The VTE-powered Bangors were armed with a 12-pounder 3 in anti-aircraft gun and a single QF 2-pounder (4 cm) AA gun or a quadruple mount for the Vickers .50 machine gun. In some ships the 2-pounder was replaced a single or twin 20 mm Oerlikon AA gun, while most ships were fitted with four additional single Oerlikon mounts over the course of the war. For escort work, their minesweeping gear could be exchanged for around 40 depth charges.

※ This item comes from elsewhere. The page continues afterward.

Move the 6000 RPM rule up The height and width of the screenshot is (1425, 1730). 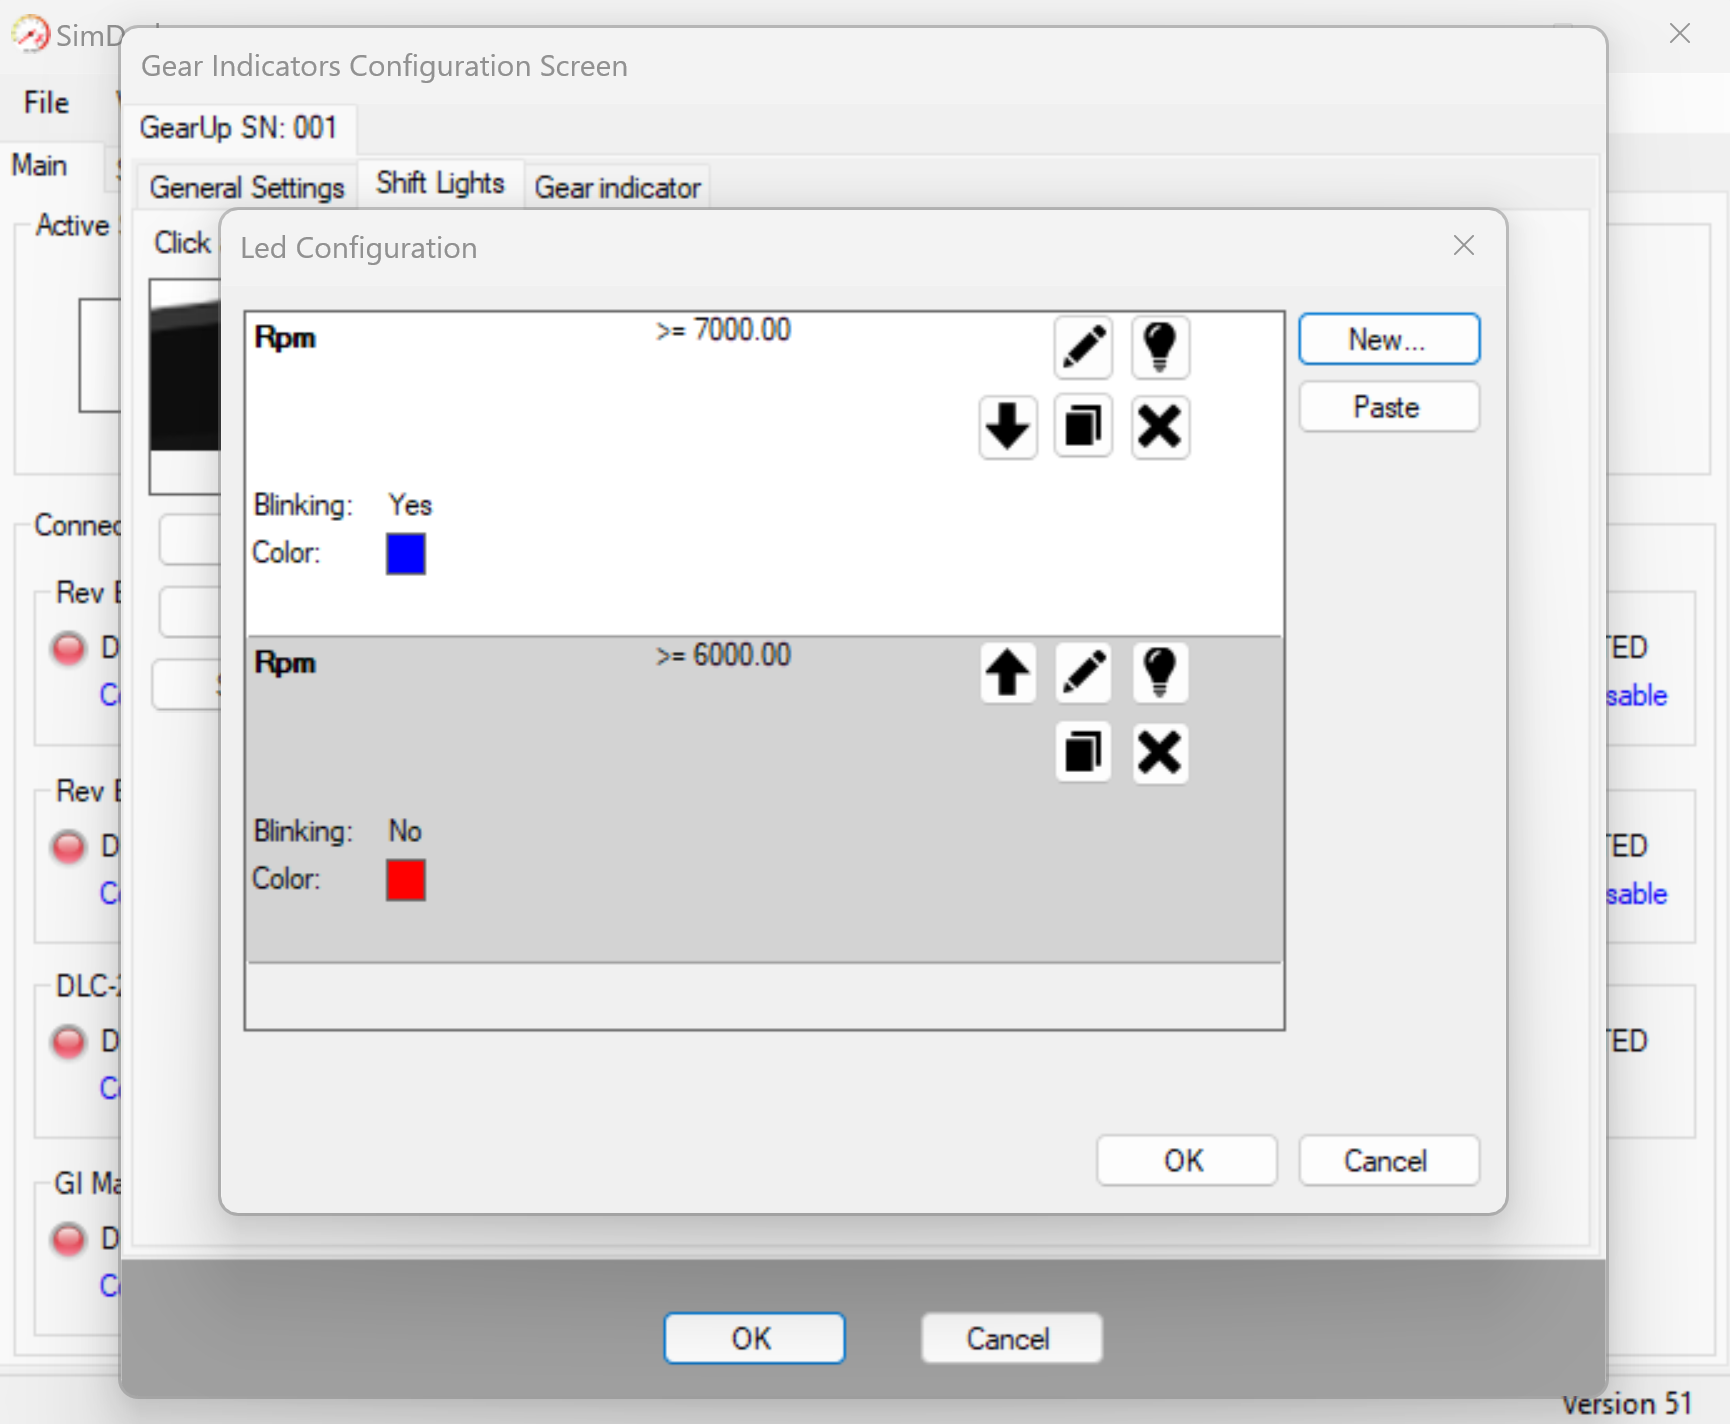(x=1007, y=673)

==Construction and career==
HMIS Rajputana was ordered from Lobnitz & Co. originally for the Royal Navy as HMS Lyme Regis in 1940. However, before she was launched, she was transferred to the Royal Indian Navy and eventually commissioned as Rajputana. She was a part of the Eastern Fleet, and escorted numerous convoys between Africa, British India and Australia in 1943-45. She took part in Operation Dracula, the invasion of Rangoon, in May 1945, and in September 1945, carried out minesweeping operations off Singapore prior to the formal surrender of Japanese forces in South East Asia.

===Post-war service===
In 1947, the Partition of India resulted in the Royal Indian Navy being split between India and Pakistan. Of eight Bangor-class minesweepers in the pre-partition navy, four were transferred to Pakistan. Rajputana was one of the four that remained in the Royal Indian Navy, which was renamed the Indian Navy in 1950.

==Bibliography==
- Chesneau, Roger (1980). "Conway's All the World's Fighting Ships 1922–1946"
- Collins, J.T.E. (1964). "The Royal Indian Navy, 1939–1945"
- Gardiner, Robert (1995). "Conway's All The World's Fighting Ships 1947–1995"
- Lenton, H. T. (1998). "British & Empire Warships of the Second World War"
- Lenton, H.T. (1973). "Warships of World War II"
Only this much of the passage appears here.